There’s something quite restrained about Mr. M, the 11th album to come from the Lambchop stable. A self-confessed ‘indirect communicator’ Kurt Wagner drip feeds us his feelings: his inimitable voice is a fractured gravelly croon which is shored up by sweeping and soaring strings thanks to producer and band member Mark Nevers.
It’s no wonder that Wagner needs support: his good friend and collaborator Vic Chesnutt passed away in 2009 and this album is dedicated to him. Both Wagner and Chesnutt were part of the new breed of alt-country American singer-songwriters in the mid-nineties. Lambchop (with various line-ups) has been going ever since.

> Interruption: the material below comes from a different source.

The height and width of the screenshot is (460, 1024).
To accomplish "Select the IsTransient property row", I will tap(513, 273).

Wagner was struck dumb by his friend’s death and so this collection of songs came slowly, and no doubt painfully, whilst he was in studio pursuing his other love – painting. The sombre, squeezed-out feeling of Wagner’s voice becomes cushioned by a soothing sonic landscape which serves to paper over the cracks, a balm to a broken soul.
This album then, has two very different elements complimenting each other. The control and obliqueness of the lyrics is part of a theme running throughout.

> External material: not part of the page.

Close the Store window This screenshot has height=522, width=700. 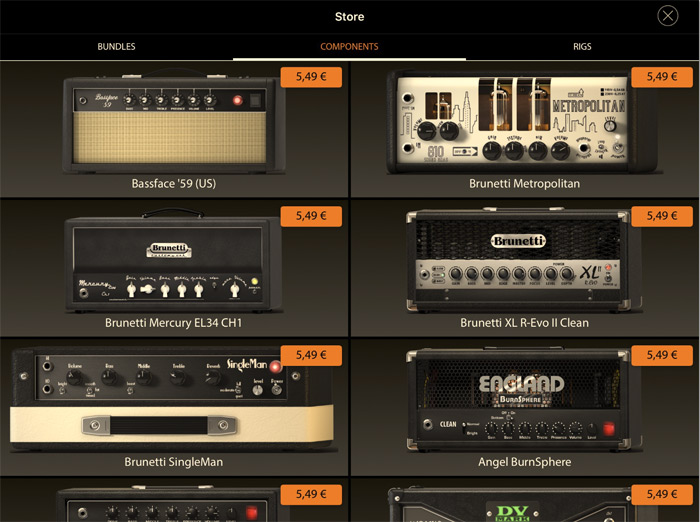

Even the title Mr.M has a certain mystery, referring to a newspaper article Wagner saw about male debutantes. Originally he wanted to call it Mr. Met (as in just met) but it was shortened. And for a while there, Wagner became almost anonymous too, a shadow of himself whilst he figured out his next move.
In antithesis, the music is full of bravado and emotion. In ‘Gone Tomorrow’ there is a long musical close with pianos, strings and drums which roll and loop on their own journey before falling away abruptly. ‘Mr. Met’ feels very matter of fact initially, the rhythm of the bass steady, deep and measured before fast-moving drum patterns and a female chorus add texture and pace. As well as their signature alt-country style, ‘Gar’ for example, moves into Easy Listening territory. It is only when we get to ‘Nice Without Mercy’ that the pace slows almost to a standstill to give space to Wagner’s brief sketches of vast skies, sunsets and country churches.
So whilst this album is a low-key elegiac affair the emotion is revealed in the music. It may be understated but it’s far from underwhelming.